As usual, I decide that I must learn a little about this strange and totally remote city and the area surrounding it. Punta Arenas means Sandy Point and is the capital of the Magallanes Region, named after Ferdinand Magellan the famed Portuguese explorer. Magellan had reached the sea passage, also named after him, the Straits of Magellan, in 1520. The area had previously been the haunt of pirates, explorers, seal and whale hunters for centuries. Only the hardiest individuals came to this place and were able to survive the very harsh climate as well as attacks from the indigenous Mapuche Indians from the north. The Spaniards were the first to settle permanently and founded Punta Arenas in 1848. They commandeered the land which was then inhabited by the more peaceful Tehuelche Indian tribe, who sadly died off soon afterwards from measles brought in by the Spaniards. There’s a salutary lesson to be learned there somewhere; as Fred Astaire might easily have said, ‘You say Tehuelche, I say Mapuche, let’s call the whole thing off. Nowadays there is a very mixed population of Spanish, German, Italian, British and Yugoslav ancestry, but all speaking Spanish.
The extremely ferocious winds can easily average 30 to 40 km/h throughout spring and summer. It is known as the windiest city in the world and after being tossed across its streets and squares I certainly wouldn’t disagree. At least the winds keep the town very clean and tidy, apart from the odd body or two still trying to argue the toss. Here you cannot survive if you refuse to adapt, ‘The tree that does not bend with the wind will in time break. It’s known as a mean city and not surprisingly the annual mean temperature is low at 6 to 7 oC, the average yearly rainfall is only 425 mm.
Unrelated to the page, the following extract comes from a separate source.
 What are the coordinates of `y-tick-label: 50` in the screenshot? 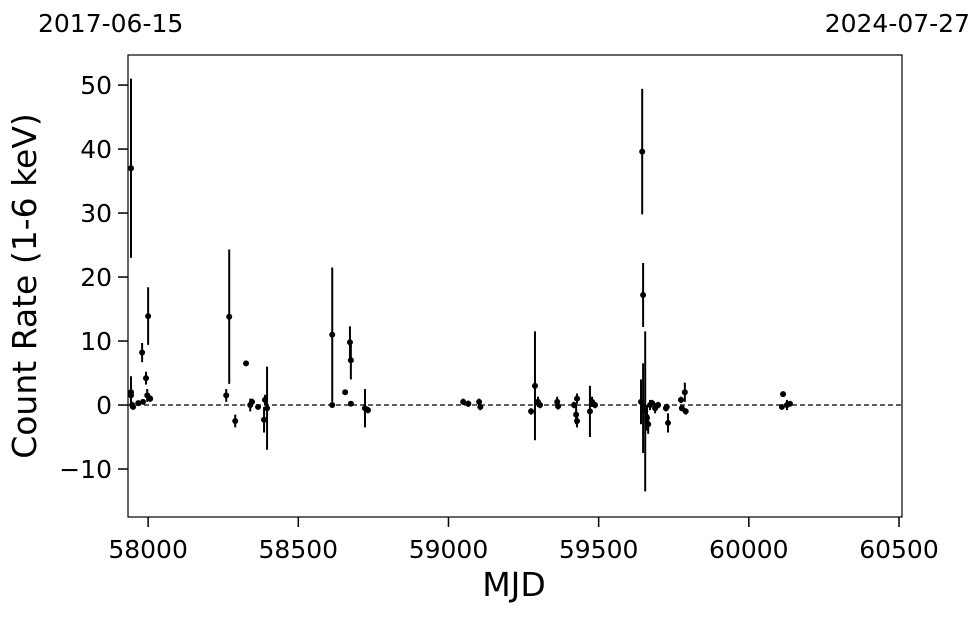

There is still some time to spare as it is planned we will all eat together in the evening. There are no possible flights out to Patriot Hills until tomorrow morning when we are booked to leave. However, no one seems in a rush to do anything and I presume they have already looked around the city and beyond. However, I certainly don’t want to rest. Although I have been travelling for such a long time I want to see whatever I can in the time available. I have heard about the Torres del Paine National Park where there are all kinds of interesting wildlife as well as the towers of metamorphic granite rising to 3,000m which I had hoped I might have an opportunity to climb. However, Fay suggests that in the time available the best place to visit is the penguin colony based out at Seno Otway, Ruta 5. This seems the best option so I hire a car and although the drive out takes nearly two hours it proves to be well worth it. On the way we pass several flocks of sheep as well as rheas and ibises flying low overhead. A lone condor flying purposely towards the west is a special thrill to observe, perhaps it’s on its way to the Chilean Andes. We park at the outside entrance to Fundacion Otway. I purchase a ticket and start the long, meandering walk through to the nesting grasslands.